35 Porque eles, mesmo em seu reino, nos muitos bens que lhes deste, e na terra espaçosa e fértil que entregaste a deles, não te serviram, nem se converteram de suas más obras.
Toen zij het koningschap hadden, hebben zij trots de rijke zegen, die Gij hun hadt gegeven, trots de uitgestrektheid en vruchtbaarheid van het land, dat Gij hun hadt geschonken, U niet gediend, en zich van hun zondig gedrag niet bekeerd.
36 Eis que hoje somos servos, na terra que havias dado a nossos pais para que comessem seus fruto e o seu bem, eis que nela somos servos.

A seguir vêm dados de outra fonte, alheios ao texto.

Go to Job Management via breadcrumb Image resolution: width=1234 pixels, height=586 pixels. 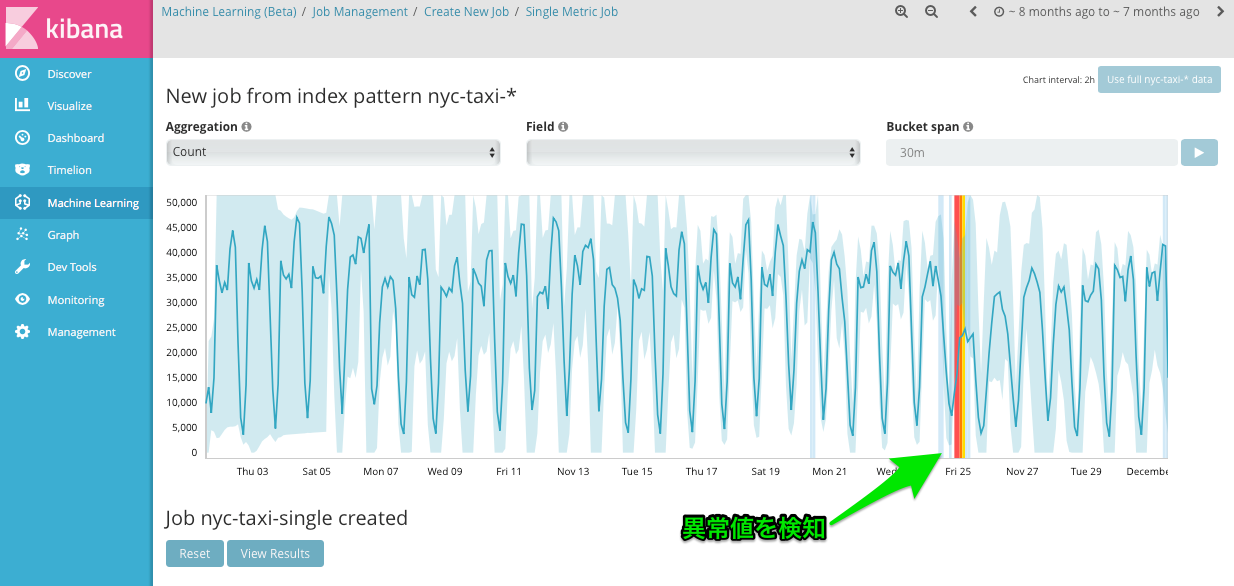tap(360, 11)
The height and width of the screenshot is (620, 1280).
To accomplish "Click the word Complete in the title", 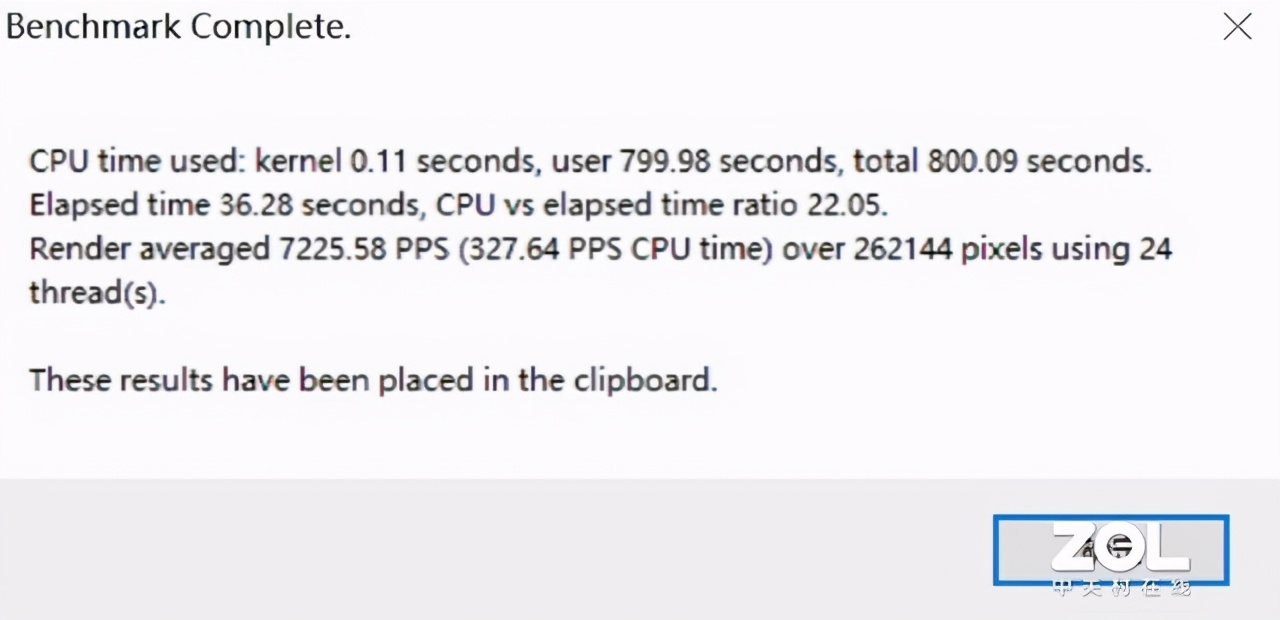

Daarom zijn wij nu slaven in het land, dat Gij aan onze vaderen hebt geschonken, om er de vruchten en het goede van te genieten. Ja, slaven zijn wij in het land;
37 E sua grande renda é para os reis que puseste sobre nós por nossos pecados; e eles à sua vontade dominam sobre nossos corpos e sobre nossos animais, e estamos em grande angústia.
en de koningen, die Gij om onze zonden over ons hebt gesteld, halen de rijke oogst ervan in. Zij beschikken naar willekeur over ons lijf en ons vee, en wij verkeren in grote ellende!
38 A por causa de tudo isso nós fazemos [um pacto] fiel, e o escrevemos, e nossos príncipes, nossos Levitas, e nossos sacerdotes o selaram.
Daarom gaan wij heden een schriftelijke verbintenis aan, bezegeld door onze leiders, levieten en priesters.